El padre le susurraba algo a la pequeña y la entretenía con trucos de magia. Le daba una piedrecita, y al escupir sobre ella la convertía en una rana. La niña chilló encantada ante aquella cosa resbaladiza y miró tímida a Isaac, que abrió los ojos y la boca fingiendo asombro mientras dejaba su asiento. La niña aún lo miraba cuando Isaac abrió la puerta del tren y salió a la estación Malicia. Bajó hasta la calle y serpenteó entre el tráfico de la Ciénaga Brock.

Había algunos taxis y animales en las estrechas y laberínticas calles del Distrito Científico, la zona más antigua de la ciudad vieja. Había peatones de todas las razas, así como tahonas, lavanderías y salas gremiales: todos los servicios necesarios para la comunidad. Había bares, y tiendas, e incluso una torre de la milicia: una pequeña, achatada, en el punto de la Ciénaga en el que convergían el Cancro y el Alquitrán. Los carteles pegados en las paredes desmenuzadas anunciaban las mismas discotecas, advertían del mismo apocalipsis y exigían adhesión a los mismos partidos políticos que en el resto de la ciudad. Pero, a pesar de aquella aparente normalidad, había tensión en la zona, una tirante expectación.

Los tejones (familiares por tradición, y de los que se creía que disfrutaban de cierta inmunidad a los armónicos más peligrosos de las ciencias secretas) correteaban con listas en los dientes y desaparecían sus cuerpos de pera por gateras especiales en las puertas de los locales. Sobre los gruesos escaparates de las tiendas había habitaciones. Los viejos almacenes en la ribera habían sido remodelados, y en los templos a deidades menores aguardaban sótanos ocultos. En estos y en otros nichos arquitectónicos, los moradores de la Ciénaga Brock se dedicaban a sus negocios: médicos, quimeros, biofilósofos y teratólogos, químicos, necroquímicos, matemáticos, karcistas, y metalurgos, y chamanes vodyanoi; todos aquellos, como Isaac, cuyas investigaciones no encajaran claramente en las innumerables categorías teóricas.

Extraños vapores flotaban sobre los tejados. Los ríos convergentes a ambos lados discurrían densos, emanando humo allá donde las corrientes mezclaban productos químicos en potentes compuestos. El residuo de experimentos fallidos, procedente de fábricas, laboratorios y alambiques, se mezclaba al azar en elixires bastardos. En la Ciénaga Brock el agua tenía propiedades imprevisibles. Se sabía de golfillos que, rebuscando en este tremedal descolorido en busca de tesoros, habían comenzado a hablar lenguas muertas hacía mucho, o habían encontrado langostas en su pelo, o se habían difuminado lentamente hasta volverse traslúcidos y desaparecer.

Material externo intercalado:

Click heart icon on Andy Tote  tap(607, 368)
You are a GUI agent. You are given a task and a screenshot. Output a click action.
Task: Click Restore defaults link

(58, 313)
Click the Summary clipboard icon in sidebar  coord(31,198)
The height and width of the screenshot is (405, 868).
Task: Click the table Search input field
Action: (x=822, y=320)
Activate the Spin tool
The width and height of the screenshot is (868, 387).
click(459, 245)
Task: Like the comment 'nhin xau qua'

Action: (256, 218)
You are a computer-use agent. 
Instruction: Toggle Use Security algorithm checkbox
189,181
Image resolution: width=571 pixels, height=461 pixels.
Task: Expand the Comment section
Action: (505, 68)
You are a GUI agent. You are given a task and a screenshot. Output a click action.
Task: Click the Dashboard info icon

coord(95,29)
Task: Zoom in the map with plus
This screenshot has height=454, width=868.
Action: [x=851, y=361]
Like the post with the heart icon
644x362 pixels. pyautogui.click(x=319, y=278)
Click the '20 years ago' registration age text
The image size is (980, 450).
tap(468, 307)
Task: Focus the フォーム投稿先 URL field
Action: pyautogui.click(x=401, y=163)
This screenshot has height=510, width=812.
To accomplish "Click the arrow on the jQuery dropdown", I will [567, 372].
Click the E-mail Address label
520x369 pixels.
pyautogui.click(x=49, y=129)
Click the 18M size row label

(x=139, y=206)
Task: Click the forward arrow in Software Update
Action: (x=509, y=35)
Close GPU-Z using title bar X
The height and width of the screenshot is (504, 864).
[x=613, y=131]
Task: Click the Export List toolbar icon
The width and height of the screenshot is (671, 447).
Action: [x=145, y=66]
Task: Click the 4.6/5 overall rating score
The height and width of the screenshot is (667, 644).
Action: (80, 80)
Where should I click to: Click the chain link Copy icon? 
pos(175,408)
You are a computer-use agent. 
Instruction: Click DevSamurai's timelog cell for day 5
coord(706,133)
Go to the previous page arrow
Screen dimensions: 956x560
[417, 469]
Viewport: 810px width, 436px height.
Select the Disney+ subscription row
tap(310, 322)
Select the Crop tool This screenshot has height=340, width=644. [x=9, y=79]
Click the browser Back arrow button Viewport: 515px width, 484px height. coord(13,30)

Isaac se encaminó por una zona tranquila de la orilla y llegó hasta el enlosado descompuesto y las raíces tenaces del Paseo Ocre. Al otro lado del Cancro, las Costillas se alzaban cientos de metros sobre las techumbres del Barrio Oseo, como grandes colmillos. El río aceleraba un poco al girar hacia el sur. A menos de un kilómetro podía ver la Isla Strack, rompiendo el flujo en el encuentro con el Alquitrán y el viraje hacia el este. Las viejas piedras y las torres del Parlamento se alzaban inmensas sobre el mismo borde de la isla. No había pendientes graduales ni maleza urbana frente a las desafiladas capas de obsidiana, que surgían de las aguas como fuentes congeladas.

Las nubes se despejaban, dejando atrás un cielo límpido. Isaac pudo ver el techo rojo de su taller alzándose sobre las casas contiguas; y, frente a él, el patio de su local, el Niño Moribundo, anegado de maleza. Las viejas mesas exteriores estaban coloreadas por los hongos. Nadie, por lo que Isaac podía recordar, se había sentado nunca en ellas.

Entró. La luz parecía rendirse sin llegar a penetrar las mugrientas ventanas, dejando el interior en penumbra. Las paredes no tenían más adornos que el polvo, ni el local más clientes que los borrachos empedernidos, figuras trémulas enroscadas alrededor de sus botellas. Algunos eran drogadictos, otros rehechos. También los había que combinaban las dos características: el Niño Moribundo no rechazaba a nadie. Un grupo de jóvenes demacrados se recostaba sobre una mesa, temblando al unísono, colocados con shazbah, mierda onírica o té plus. Una mujer sostenía su copa con una garra metálica que escupía vapor y rezumaba aceite sobre el suelo. Un hombre en una esquina sorbía en silencio su cerveza, lamiéndose el hocico de zorro que era su cara.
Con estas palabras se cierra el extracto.